3. По поводу этих соображений см. замечания в разделах «Типы журналов» и «Критический словарь».
Основоположники философии практики и Италия. Систематизированный сборник всех сочинений (в том числе и эпистолярных), которые касаются Италии или рассматривают итальянские проблемы. Но сборник, который ограничивался бы таким выбором, не был бы органичен и завершен. Существуют работы двух авторов, которые хотя и не посвящены специально Италии, но имеют значение для Италии, значение, разумеется, не общее, потому что в противном случае можно сказать, что все произведения этих двух писателей касаются Италии. План сборника мог бы быть построен по таким критериям: 1) работы, определенно относящиеся к Италии; 2) работы, затрагивающие «специфические» темы исторической и политической критики, хотя и не относящиеся к Италии, но имеющие связь с итальянскими проблемами. Примеры: статья об испанской конституции 1812 года имеет связь с Италией благодаря политической роли, которую эта конституция сыграла в итальянских движениях до 1848 года. Имеет также отношение к Италии содержащаяся в «Нищете философии» критика, направленная против фальсификации гегелевской диалектики Прудоном, которая нашла отражение в соответствующих движениях итальянской интеллигенции (Джоберти; гегельянство умеренных; концепция пассивной революции; диалектика революции – реставрации). То же можно сказать о работе Энгельса об испанских анархистских движениях 1873 года (после отречения Амадея Савойского), что имеет связь с Италией, и т. п.

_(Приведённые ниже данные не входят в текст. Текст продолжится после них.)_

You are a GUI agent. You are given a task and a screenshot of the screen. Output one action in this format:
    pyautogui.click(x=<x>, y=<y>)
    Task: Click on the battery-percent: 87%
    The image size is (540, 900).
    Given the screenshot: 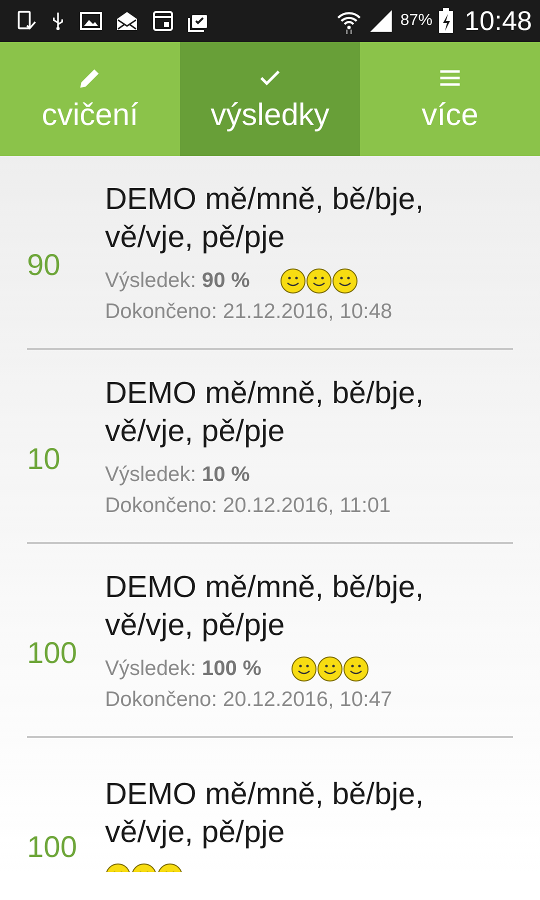 What is the action you would take?
    pyautogui.click(x=416, y=21)
    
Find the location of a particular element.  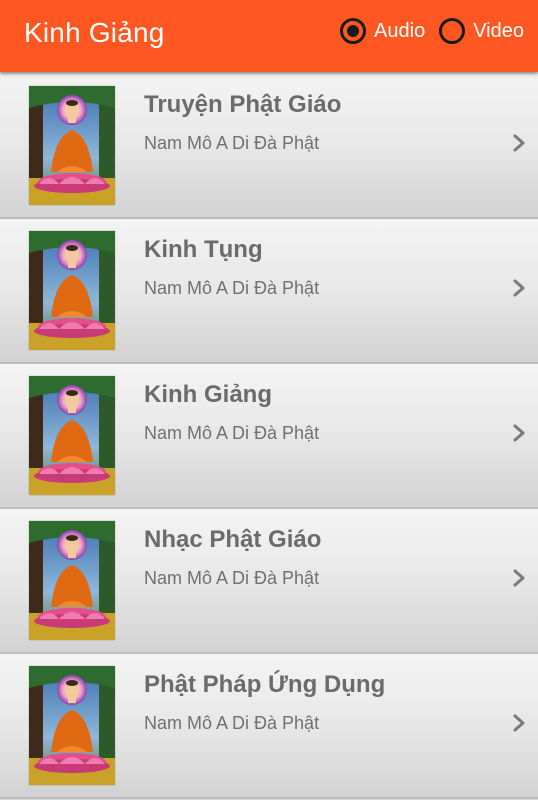

item-title: Kinh Giảng is located at coordinates (208, 394).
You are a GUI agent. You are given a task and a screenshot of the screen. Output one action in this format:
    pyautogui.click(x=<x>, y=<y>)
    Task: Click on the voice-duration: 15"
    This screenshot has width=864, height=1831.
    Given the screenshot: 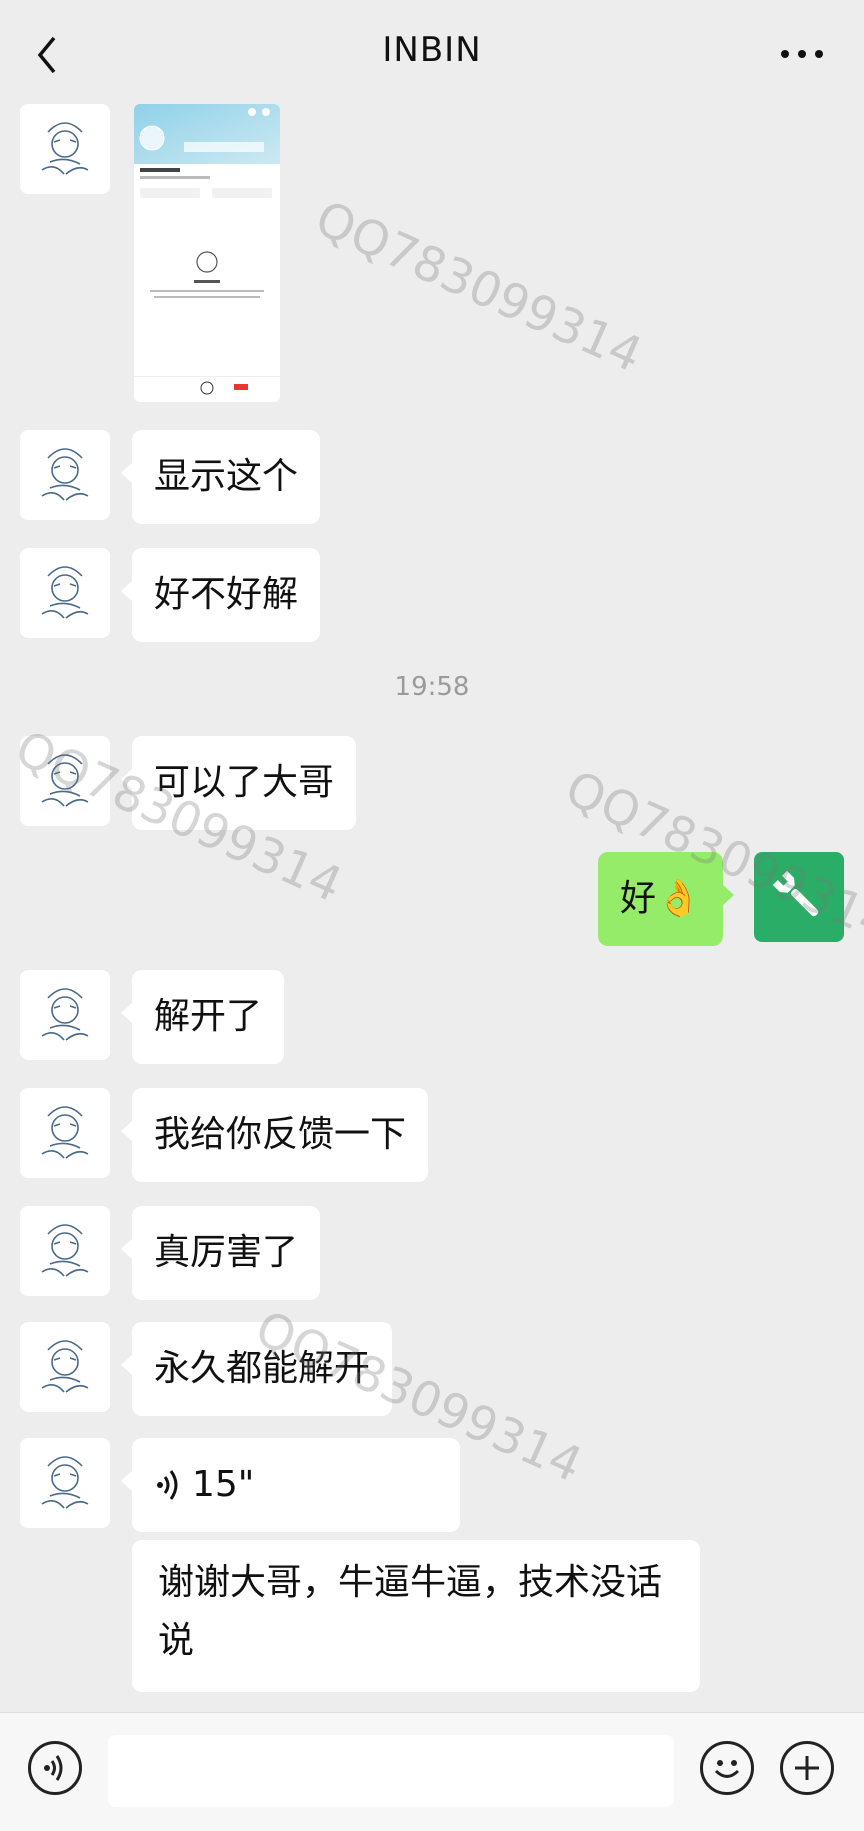 What is the action you would take?
    pyautogui.click(x=224, y=1484)
    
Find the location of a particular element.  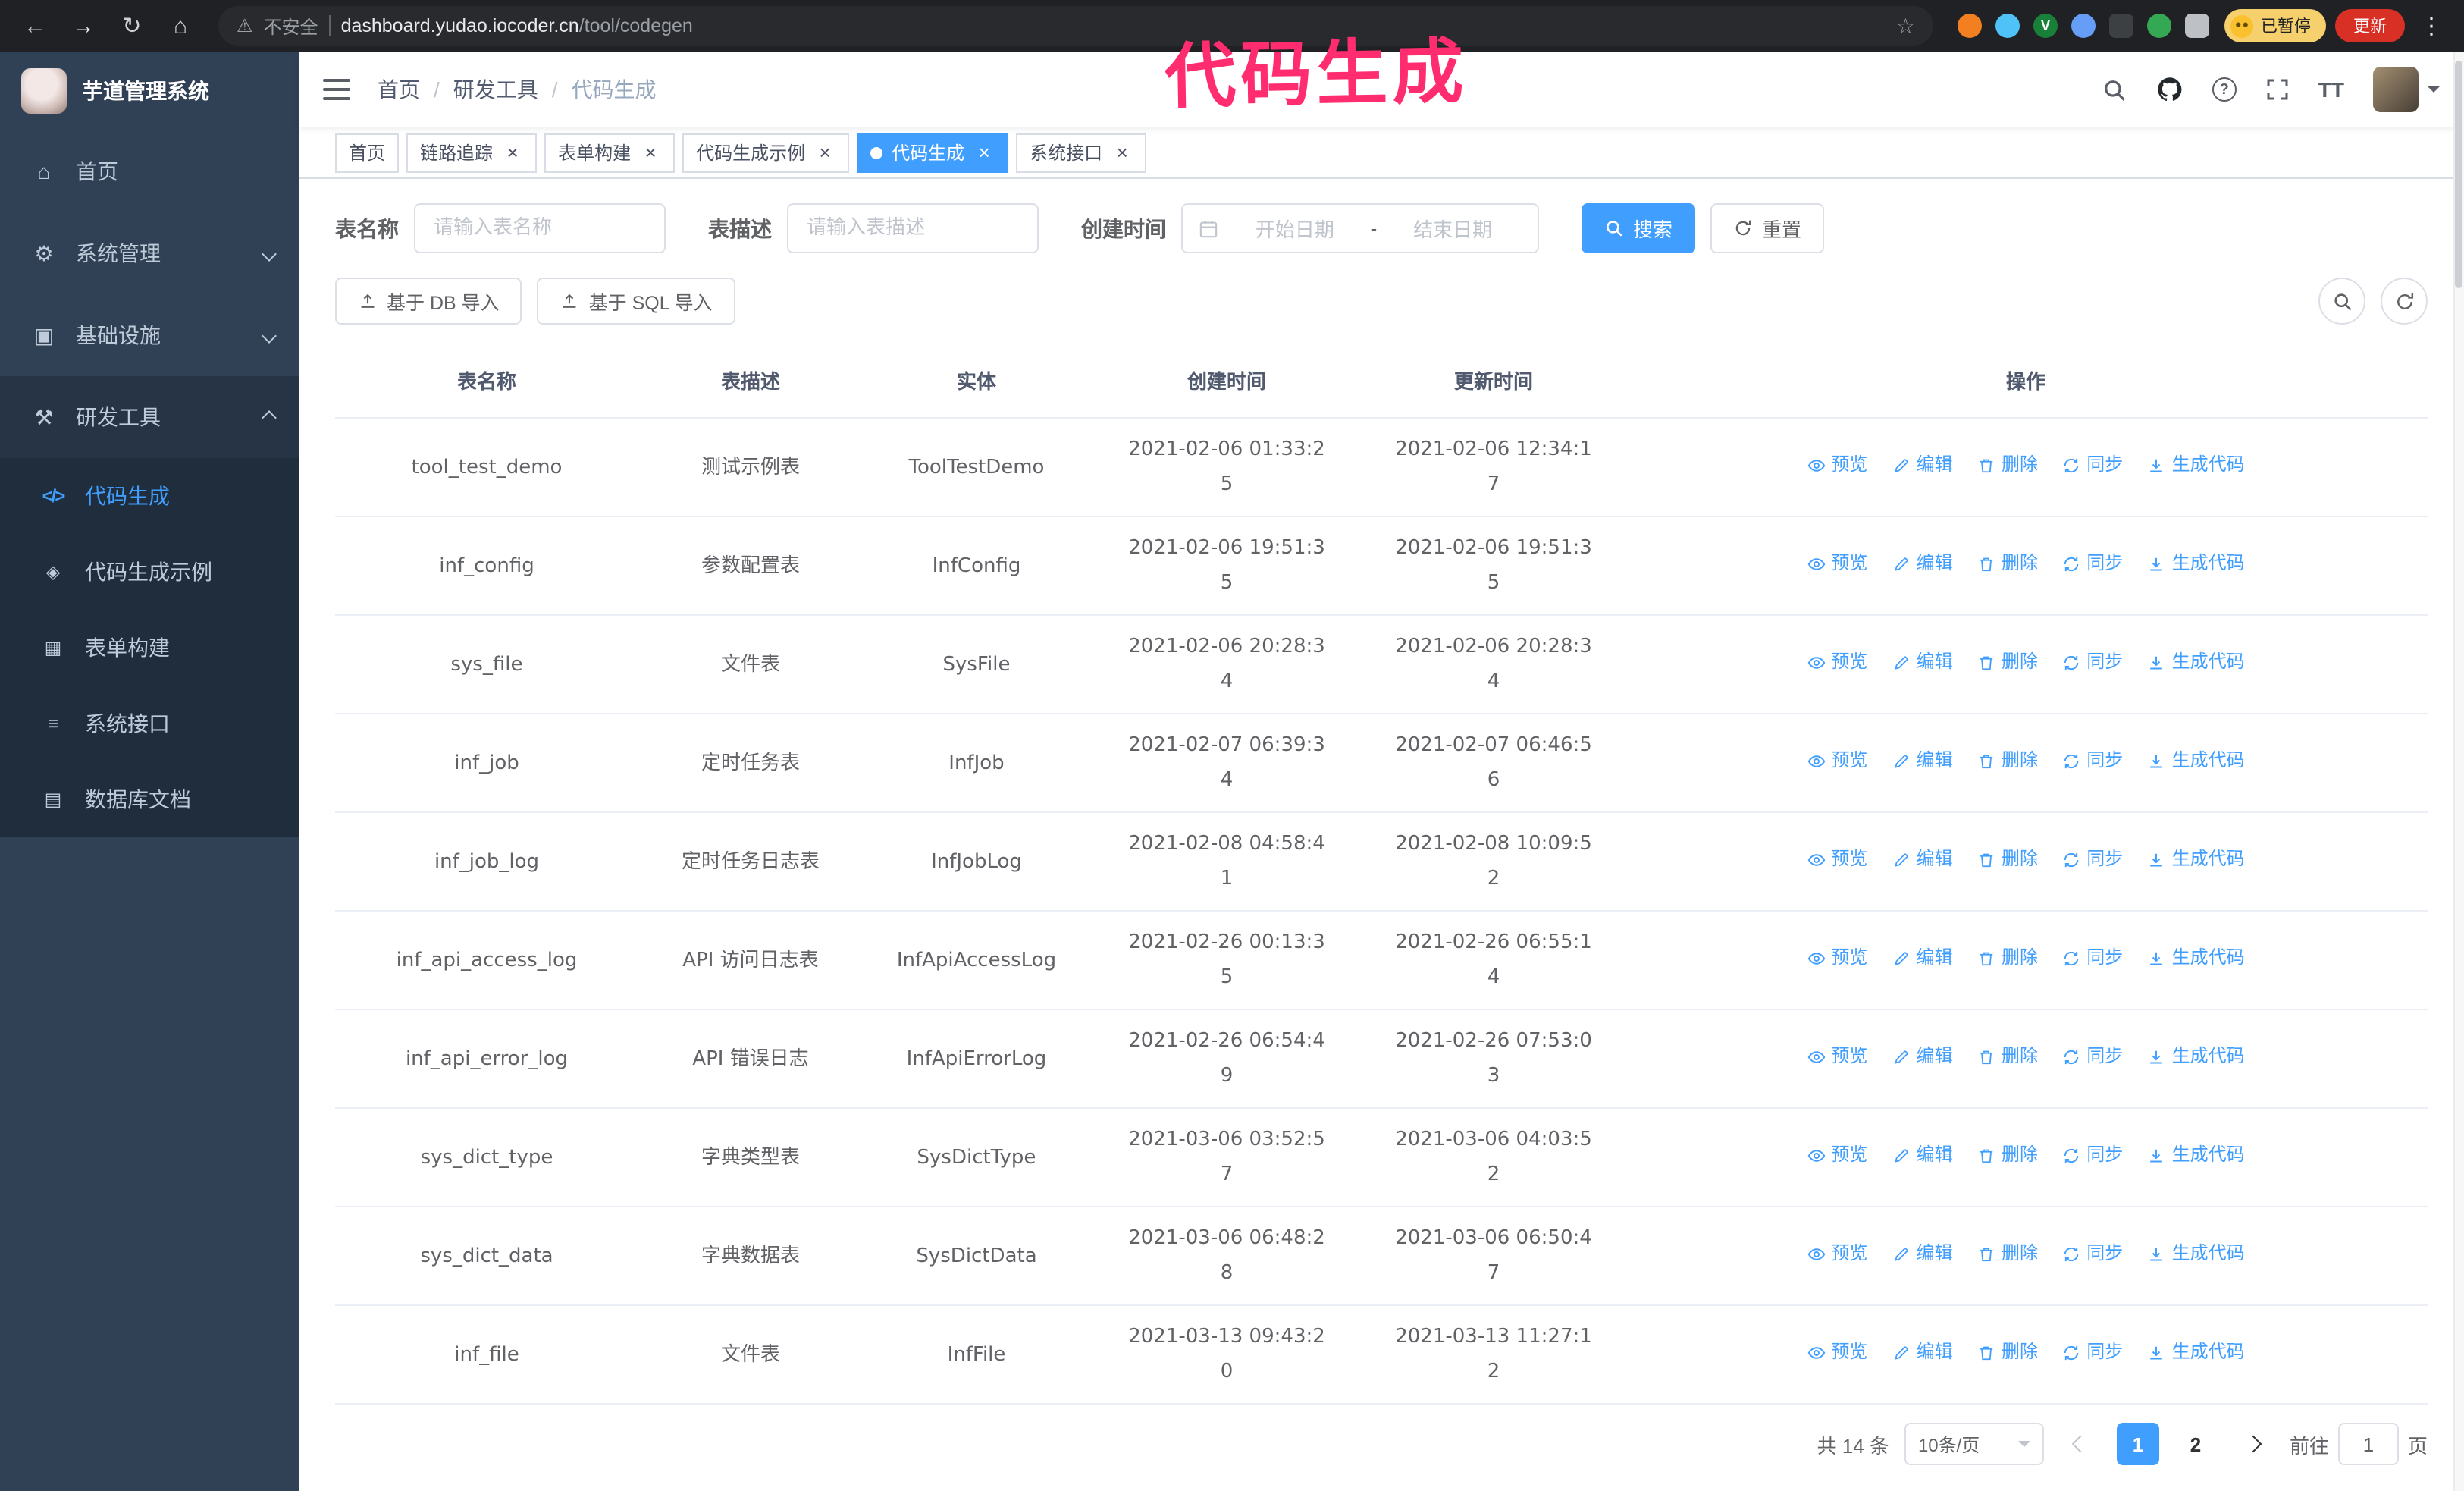

browser-home-icon: ⌂ is located at coordinates (180, 26).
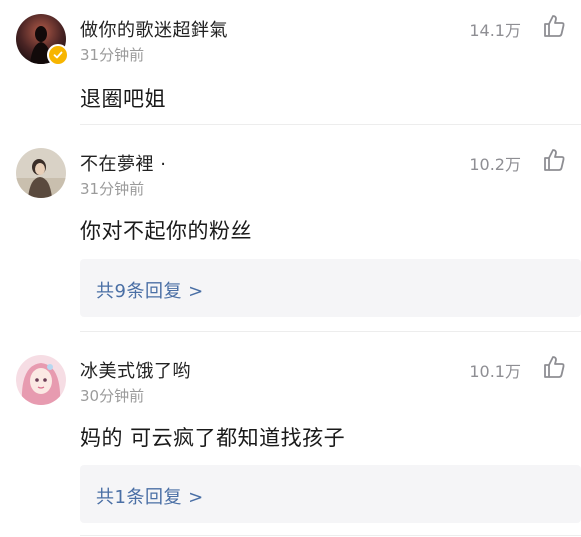  I want to click on verified-badge-icon, so click(58, 55).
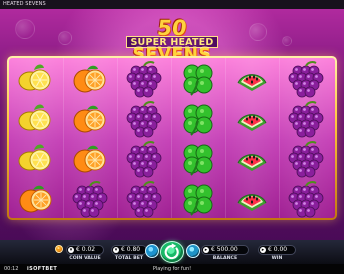 This screenshot has height=274, width=344. Describe the element at coordinates (263, 250) in the screenshot. I see `win-arrow-icon: ▸` at that location.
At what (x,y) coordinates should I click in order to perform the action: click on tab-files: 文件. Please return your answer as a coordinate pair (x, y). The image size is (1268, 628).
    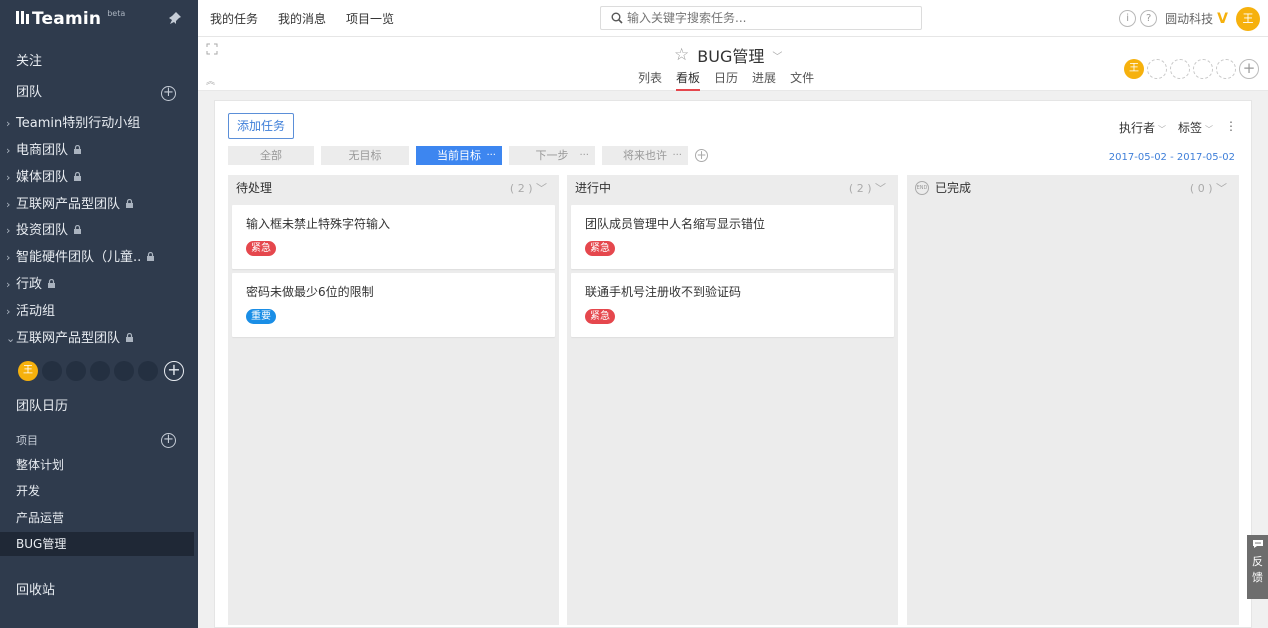
    Looking at the image, I should click on (802, 80).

Возможно, эту вторую группу произведений не следует представлять в виде сборника, а достаточно будет лишь критико-аналитического изложения. Вероятно, наиболее органичный план мог бы состоять из трех частей: 1) историко-критическое вступление; 2) работы по Италии; 3) анализ произведений, косвенно относящихся к Италии, то есть тех, которые решают вопросы, существенные и специфичные также и для Италии.
Гегемония западной культуры по отношению ко всей мировой культуре. 1. Признавая, что и другие культуры явились важными и значительными в процессе «иерархического» объединения мировой цивилизации (а это, несомненно, надо признать), следует отметить, что их значение было универсальным постольку, поскольку они стали составными элементами европейской культуры – единственной исторически и конкретно универсальной, то есть поскольку они внесли вклад в развитие европейской мысли и были ею ассимилированы.
2. Но и европейская культура также пережила процесс объединения, и в интересующий нас исторический период ее кульминацией стали Гегель и критика гегельянства.